WHAT IS EXPECTED
Count the lines of the data below that contain the string "pixels", and reply with only that number.

>> begin MATERIAL SHOWN

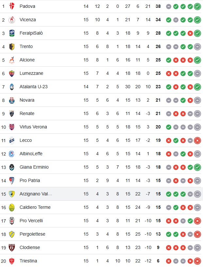The height and width of the screenshot is (267, 203).
Task: Open the Pergolettese team page
Action: point(32,234)
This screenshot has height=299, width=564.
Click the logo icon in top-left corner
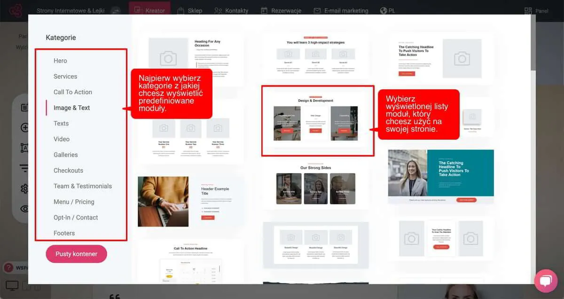[x=16, y=10]
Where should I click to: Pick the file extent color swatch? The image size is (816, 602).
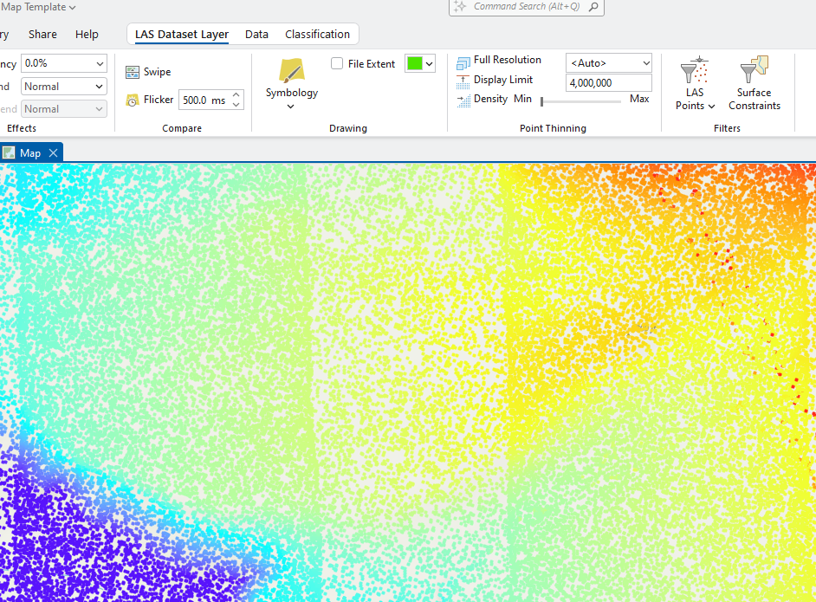click(x=419, y=63)
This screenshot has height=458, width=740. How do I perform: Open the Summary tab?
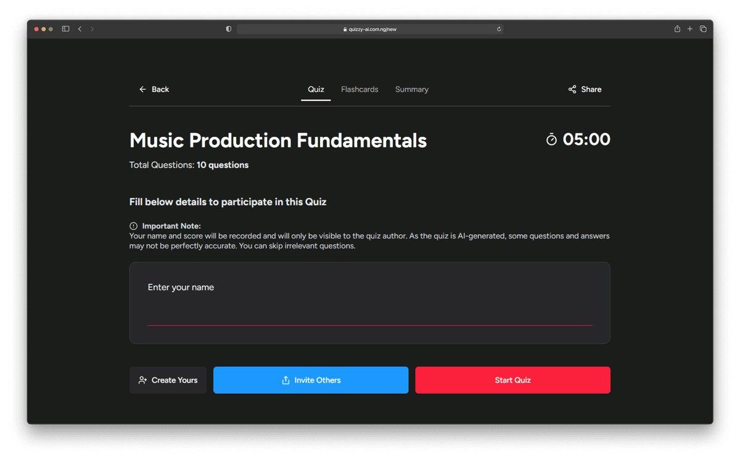[411, 89]
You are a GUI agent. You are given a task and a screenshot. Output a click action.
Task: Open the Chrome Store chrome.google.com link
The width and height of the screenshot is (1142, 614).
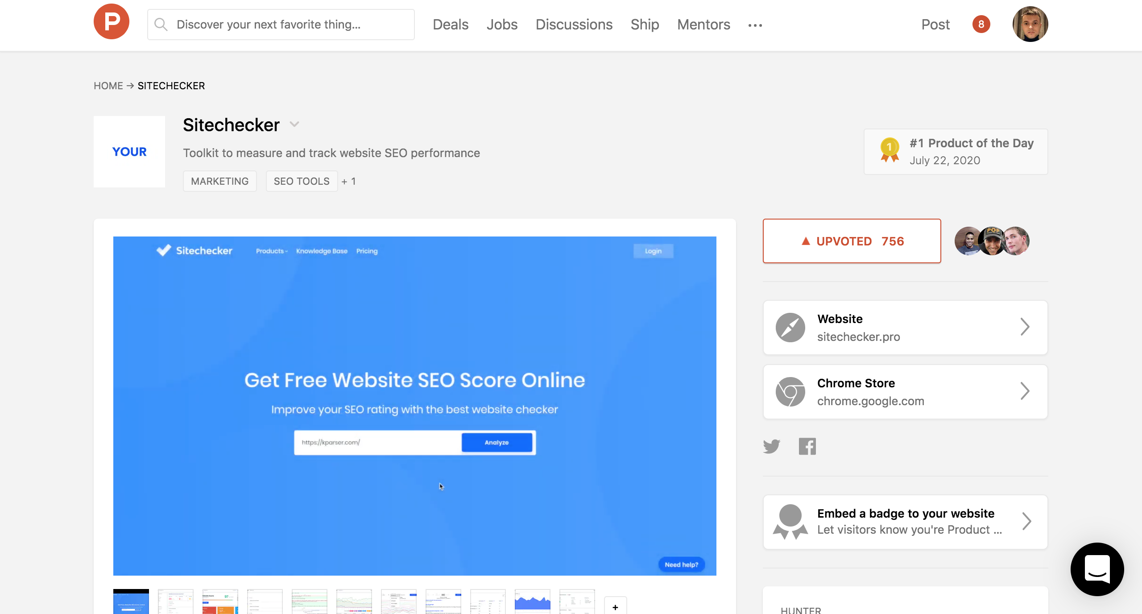click(905, 391)
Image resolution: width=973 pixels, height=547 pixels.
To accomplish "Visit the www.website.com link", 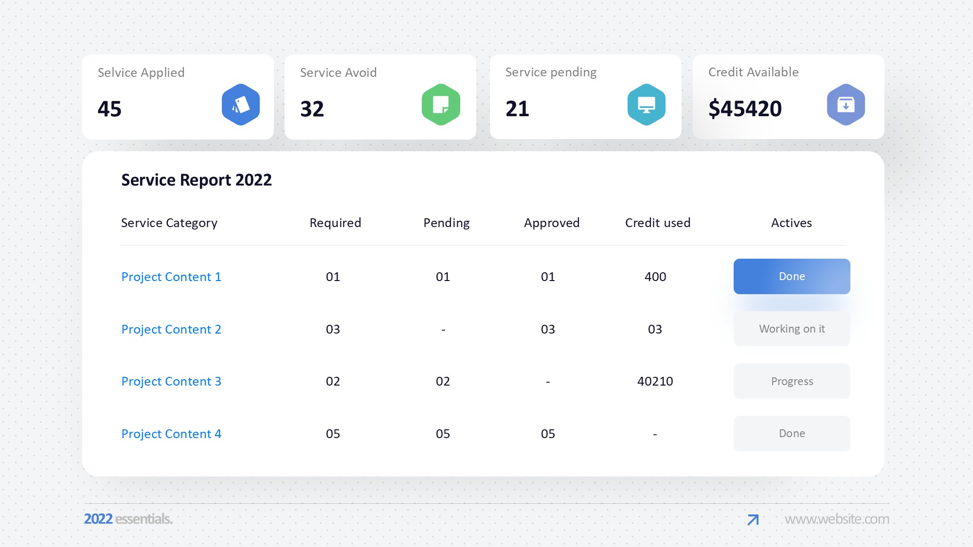I will coord(837,519).
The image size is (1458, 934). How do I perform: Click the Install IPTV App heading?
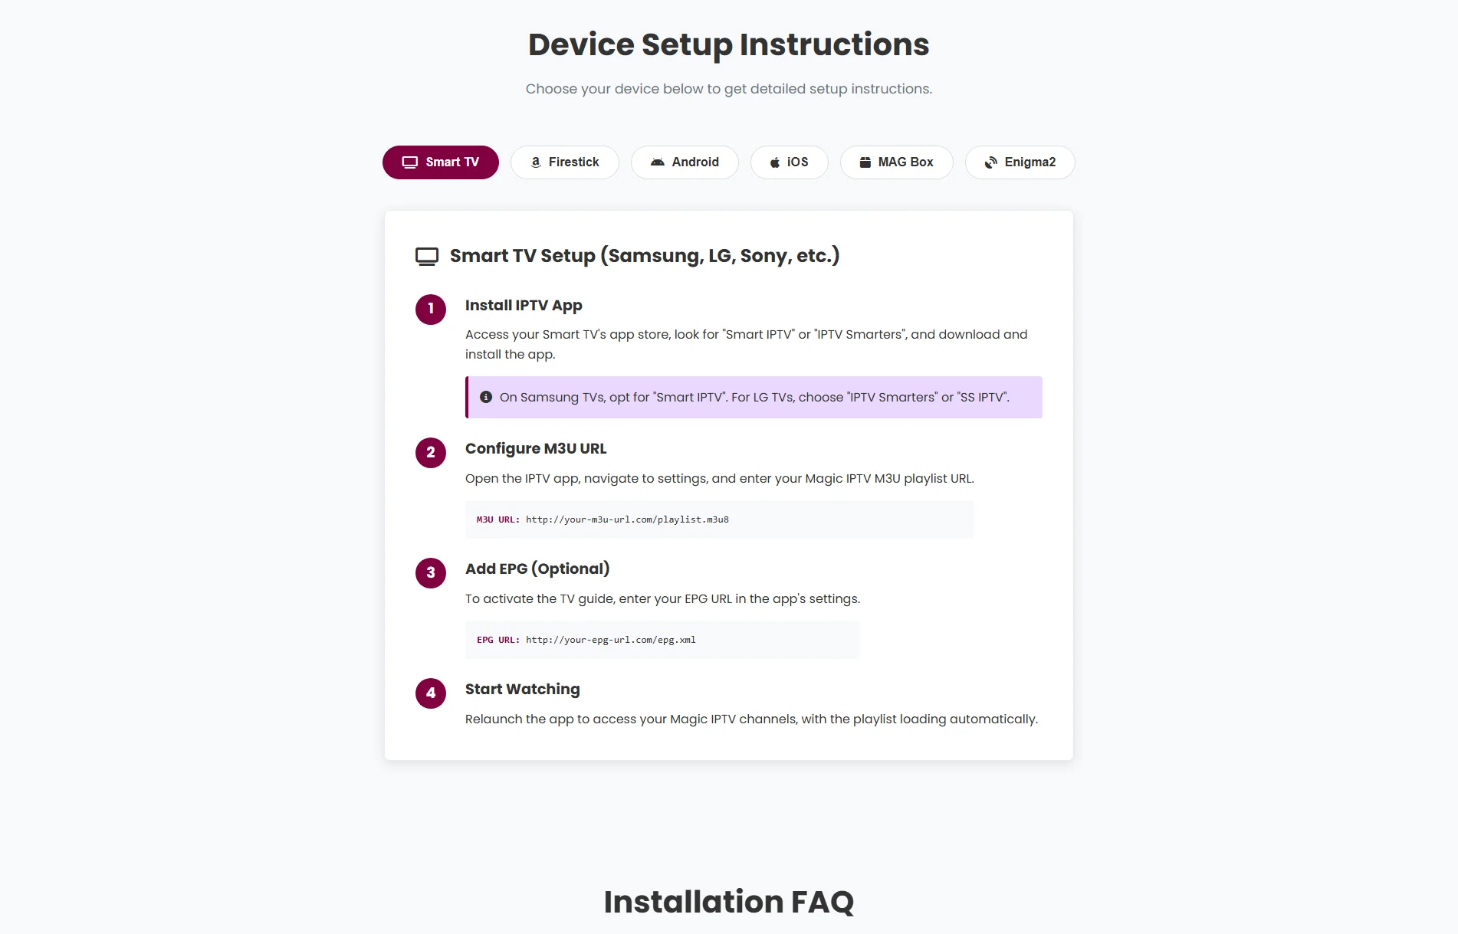[523, 305]
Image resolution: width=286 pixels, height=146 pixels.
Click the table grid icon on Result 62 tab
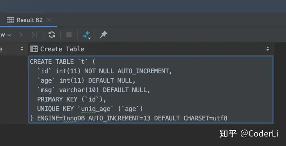(10, 20)
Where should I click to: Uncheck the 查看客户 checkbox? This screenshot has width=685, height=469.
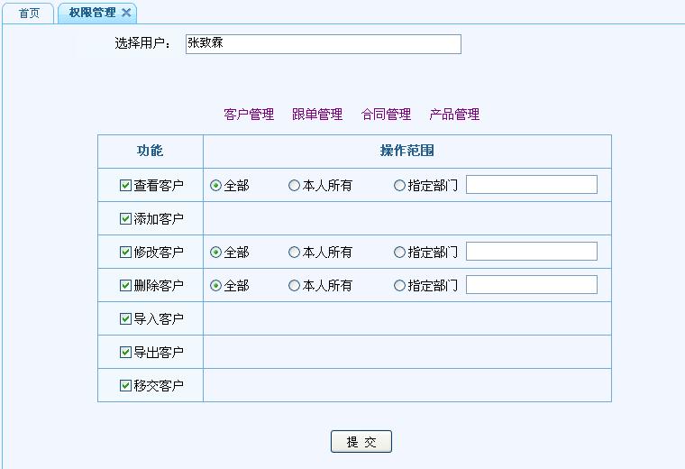(125, 186)
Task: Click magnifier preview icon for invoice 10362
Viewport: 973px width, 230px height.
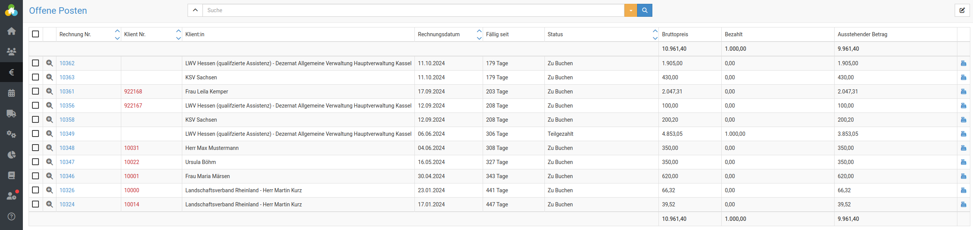Action: pos(50,63)
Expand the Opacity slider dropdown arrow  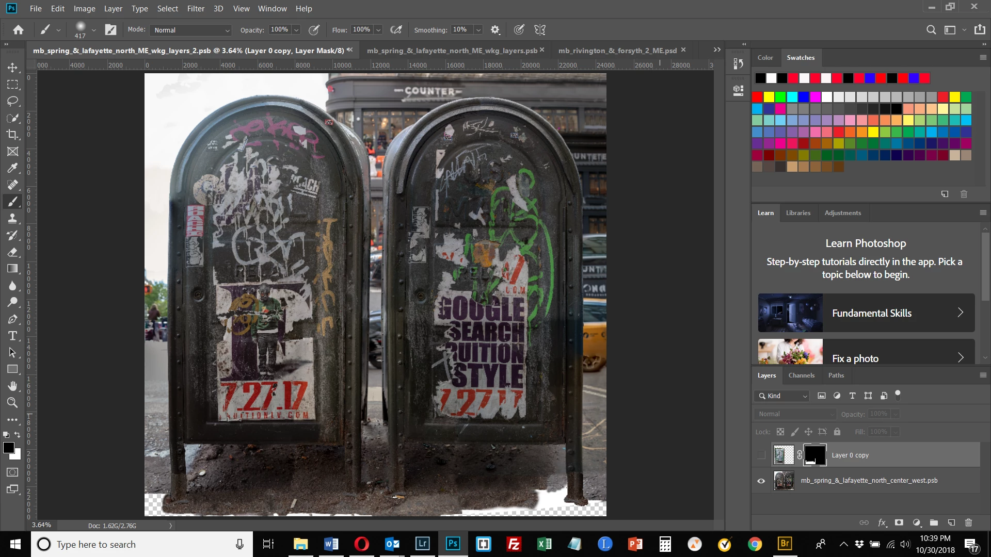click(296, 30)
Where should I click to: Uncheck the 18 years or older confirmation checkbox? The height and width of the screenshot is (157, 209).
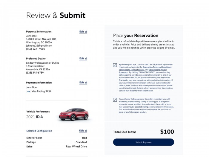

>> end MATERIAL SHOWN

ANSWER IN FULL
2